## Task prompt
In the listing that follows, count each line containing the string "Open" and report only the count.

## Records for the exercise
>>>
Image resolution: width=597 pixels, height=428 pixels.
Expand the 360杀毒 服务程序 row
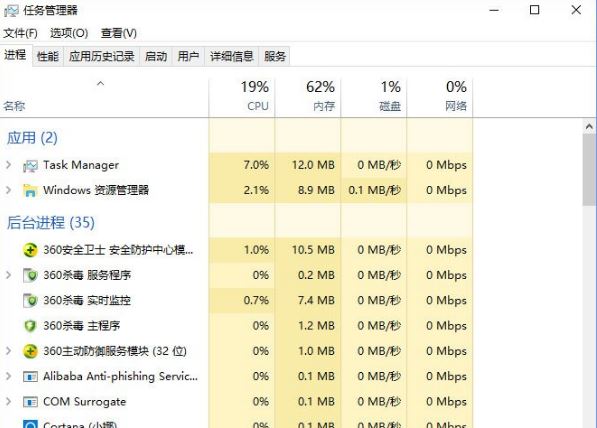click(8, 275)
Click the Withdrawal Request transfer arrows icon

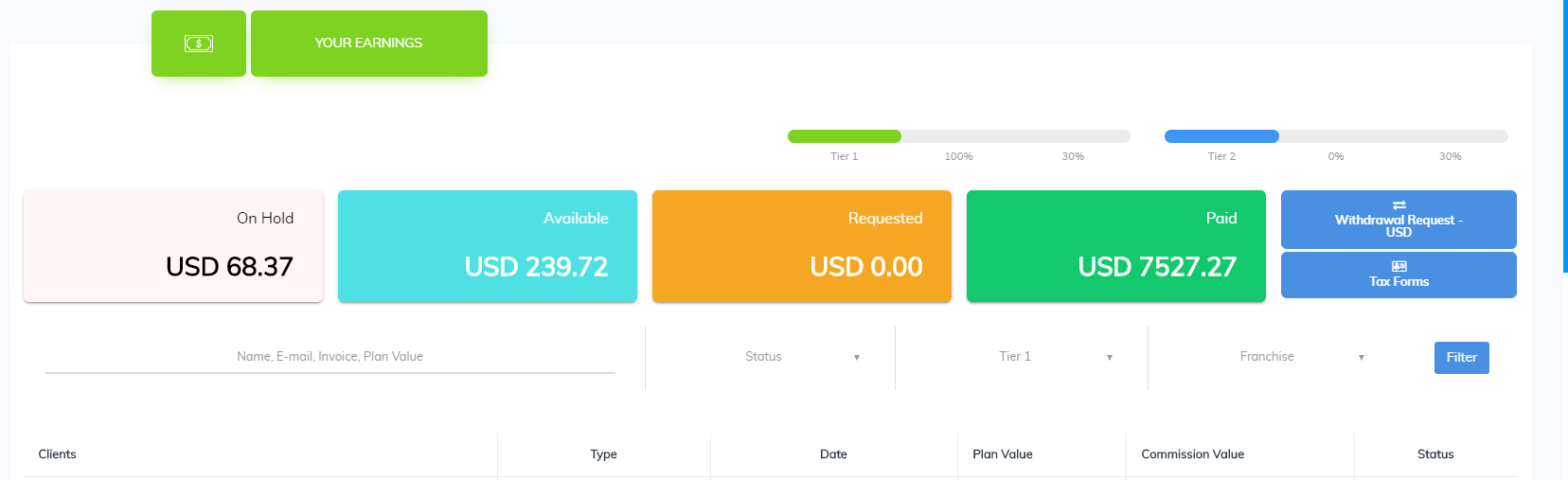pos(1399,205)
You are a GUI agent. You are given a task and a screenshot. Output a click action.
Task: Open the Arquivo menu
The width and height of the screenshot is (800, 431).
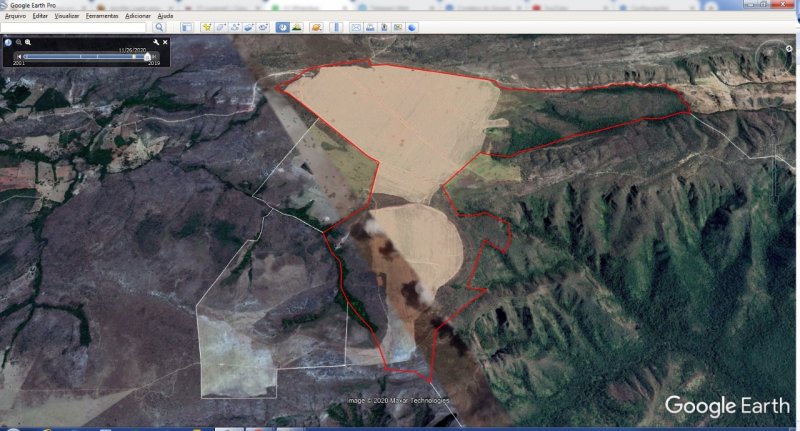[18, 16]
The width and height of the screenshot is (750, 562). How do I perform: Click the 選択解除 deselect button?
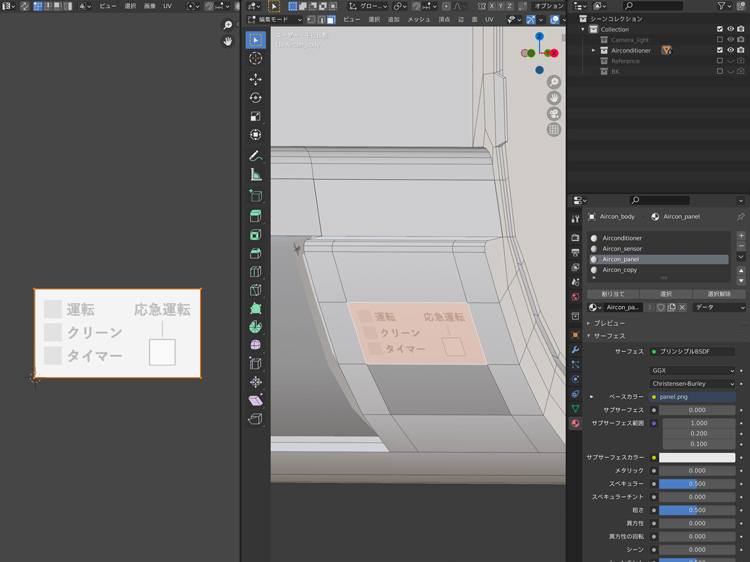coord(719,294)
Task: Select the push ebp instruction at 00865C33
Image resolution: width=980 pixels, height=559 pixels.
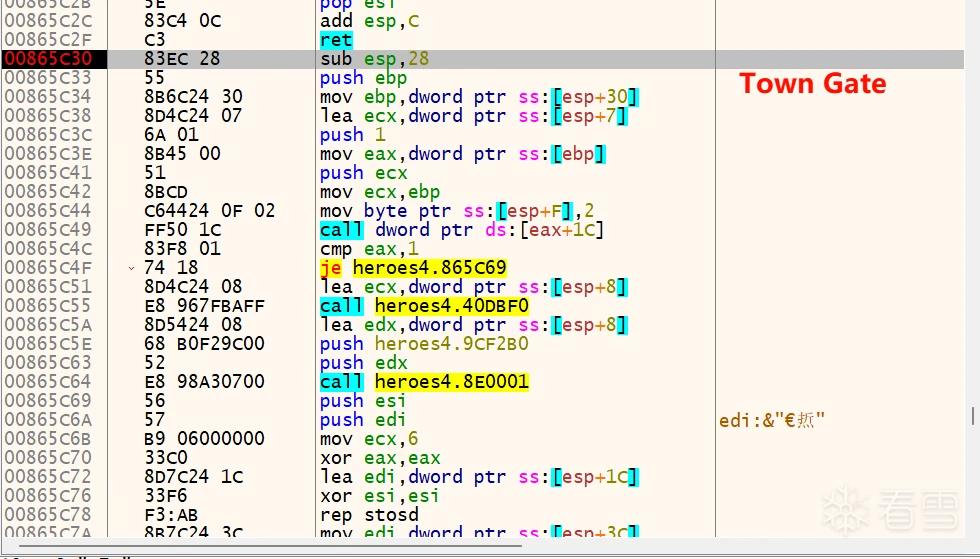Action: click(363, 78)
<<<
>>>
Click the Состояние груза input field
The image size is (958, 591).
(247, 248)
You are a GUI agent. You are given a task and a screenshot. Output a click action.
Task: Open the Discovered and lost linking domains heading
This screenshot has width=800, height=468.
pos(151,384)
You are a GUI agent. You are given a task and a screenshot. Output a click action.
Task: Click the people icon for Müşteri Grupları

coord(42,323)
<<<
>>>
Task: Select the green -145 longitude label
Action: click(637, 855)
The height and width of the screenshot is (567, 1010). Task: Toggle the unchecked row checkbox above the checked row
<<<
## Written solution
2